Kindergarten admissions: 72% get 1st choice
The Department of Education is churning out the offers. Last Monday, families began receiving their G&T results, and a week later, kindergarten acceptances are in. This year, 67,907 students applied to kindergarten before the Feb. 13 deadline and more than 72 percent received their first choice, compared to 71 percent last year, according to the DOE. Another 12 percent received one of their top three choices. Families applied to up to 20 schools using an online application.
About 10 percent of applicants— 6,838 families—didn’t receive offers to any of the schools listed on their application. Some received offers to their zoned school, the DOE said, even though they didn't list it. In the three districts where there are no zoned schools, and in overcrowded areas where applicants were edged out of their zoned schools, students were offered slots in another district school.

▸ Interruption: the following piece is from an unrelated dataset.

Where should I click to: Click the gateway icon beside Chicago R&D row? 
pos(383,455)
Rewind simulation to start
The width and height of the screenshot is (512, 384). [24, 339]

Families must contact the school directly to make an appointment to pre-register by May 6. Pre-registering does not prevent families from receiving an offer at a school where they are waitlisted, applied for a gifted and talented program or entered a charter school lottery. Families will automatically remain on a waitlist for schools they listed higher on their application than the school to which they were matched.
Waitlists are always a big concern for parents, and this year’s numbers show a steady improvement. The DOE reported 51 schools with waitlists for zoned students, compared to 63 last year and 105 in 2013. (Download the list of schools here: 2015_K_Waitlists_for.pdf.)

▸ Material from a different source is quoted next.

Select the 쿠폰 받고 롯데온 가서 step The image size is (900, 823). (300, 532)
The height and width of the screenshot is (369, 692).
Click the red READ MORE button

Some of the perennially popular schools are reporting waitlists. PS 87 on the Upper West Side, where the DOE has already laid plans for a seventh kindergarten in the fall, has a short waitlist. PS/IS 8 in Brooklyn Heights, will have a waitlist for 50 zoned kindergartners for the first time. DNAInfo reported last week that the DOE decided to cut a kindergarten class resulting in fewer seats for next year and Principal Seth Phillips noted that the number of zoned families has doubled in the last five years. Parent Coordinator Joan Bredthauer of PS 58 in Carroll Gardens, which also has a waitlist of 15 students, reminded parents that these lists almost always clear by September as families move or decide to attend other schools. All children born in 2010 are guaranteed a kindergarten seat.
This is the second year that families could apply to kindergarten online, using the DOE's Kindergarten Connect system, rather than going to each school individually to apply. Parent Coordinator Deborah Orr of PS 321 in Park Slope says it’s misleading to trust the preliminary waitlists before schools have had a chance to vet their applicants’ addresses—something that was easier to do in past years when families came to the school to apply. “We won’t know if we have a real zoned waitlist until we start pre-registering families in person,” she said. “Some people just take their shot at getting into a popular school.”

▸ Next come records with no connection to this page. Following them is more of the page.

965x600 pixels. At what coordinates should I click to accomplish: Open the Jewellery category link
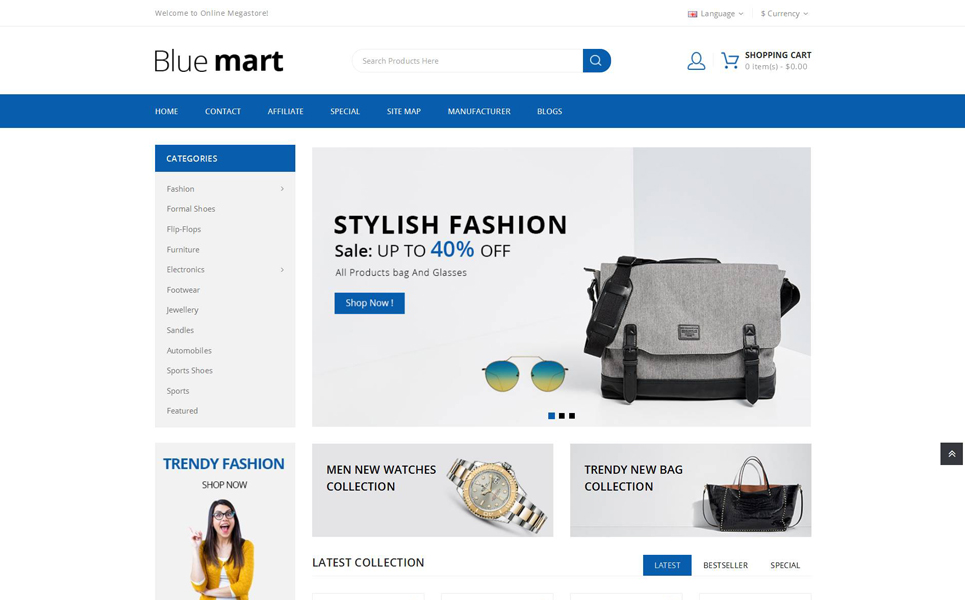pyautogui.click(x=182, y=310)
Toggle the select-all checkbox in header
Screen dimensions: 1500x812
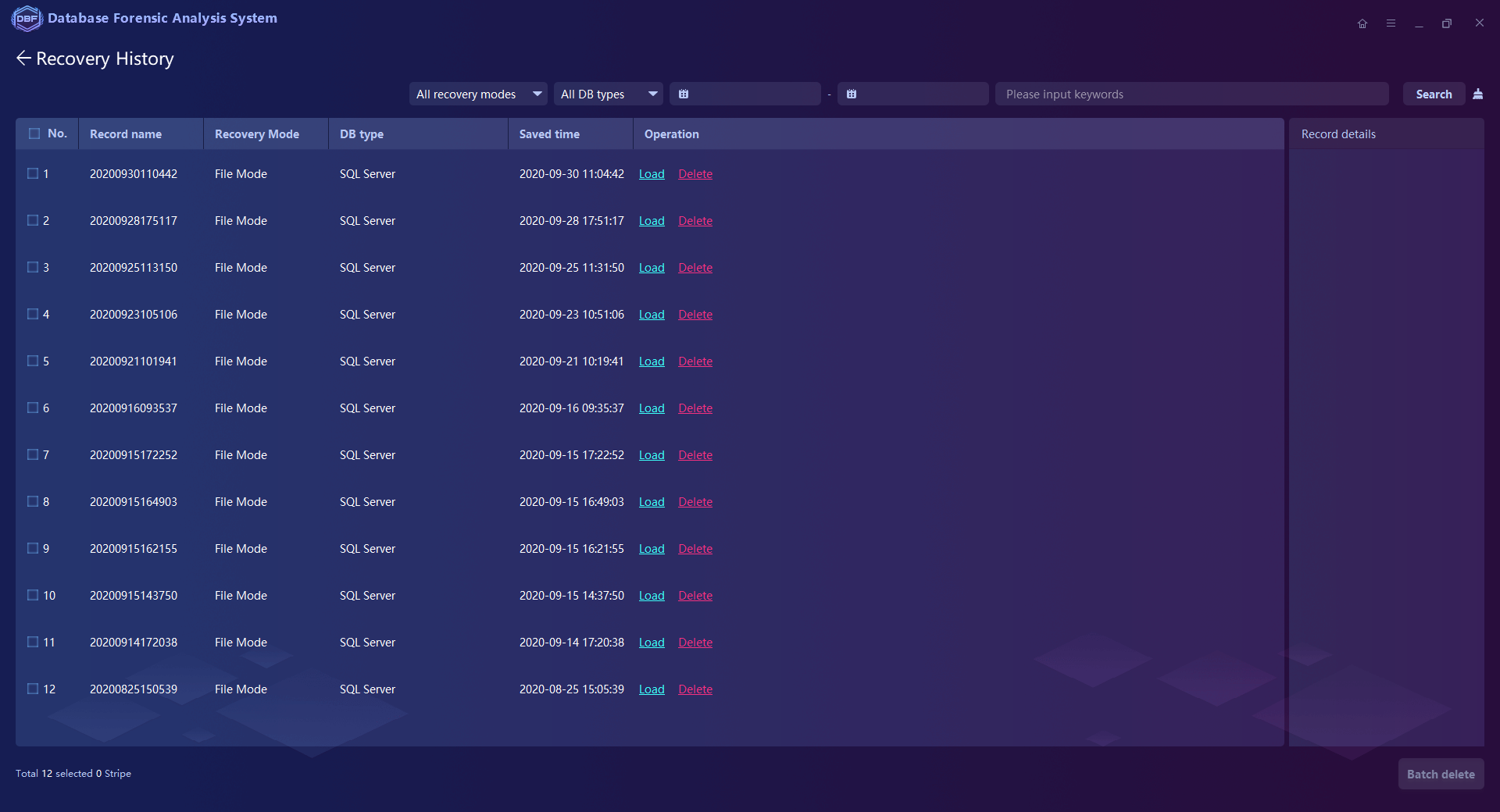point(34,134)
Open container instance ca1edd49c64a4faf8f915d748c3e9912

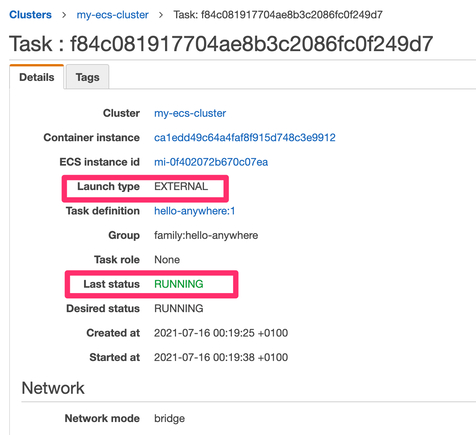click(245, 138)
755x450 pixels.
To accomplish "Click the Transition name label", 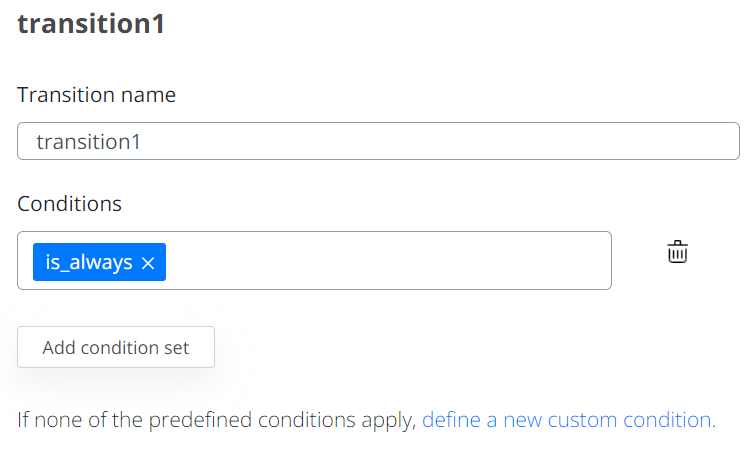I will pyautogui.click(x=97, y=95).
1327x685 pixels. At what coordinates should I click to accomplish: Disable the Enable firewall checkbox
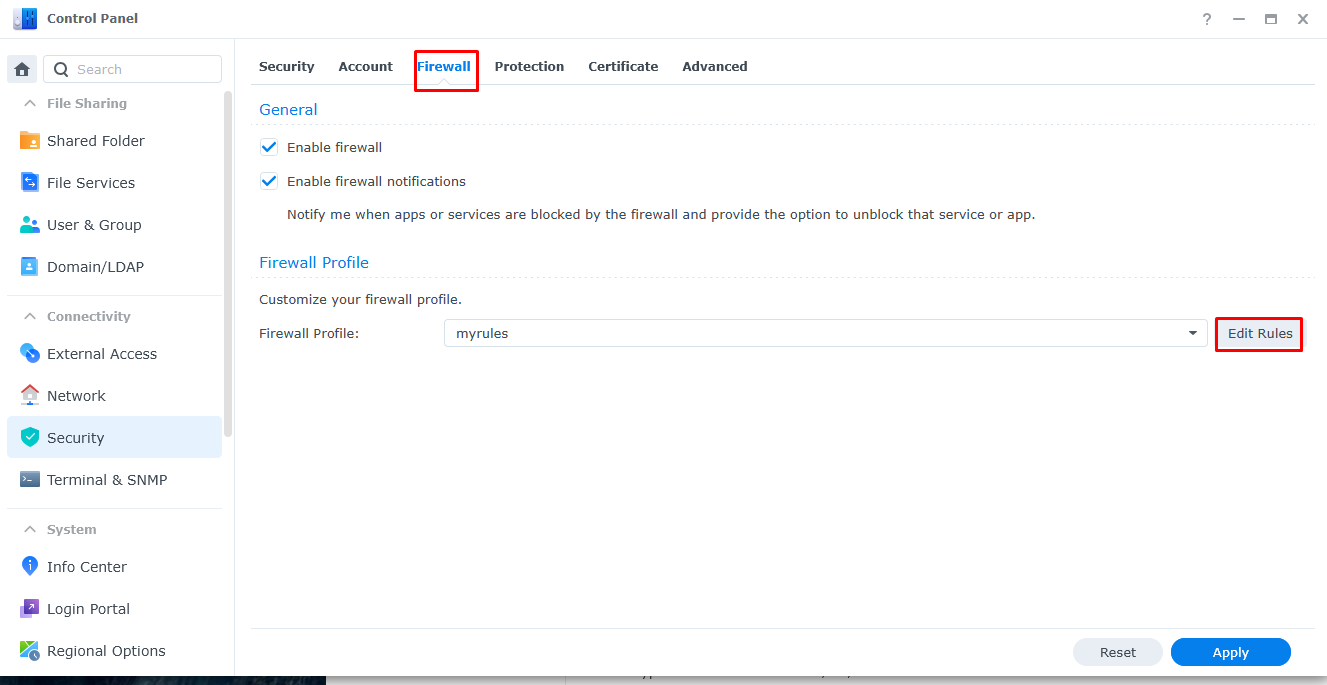click(268, 146)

Chancellor Carmen Farina is positive about this year’s process, noting improved numbers overall. "We’ve seen an increase in the number of students who received one of their first choices and a decreased number of schools with waitlists,” she said in a DOE press release. “This is a great step in the right direction and we’ll continue working to best serve all families.” Families who didn’t apply to kindergarten yet, should contact the schools they are interested in and apply in person.
For more information, call 718-935-2009 or go to: www.nyc.gov/schools/kindergarten.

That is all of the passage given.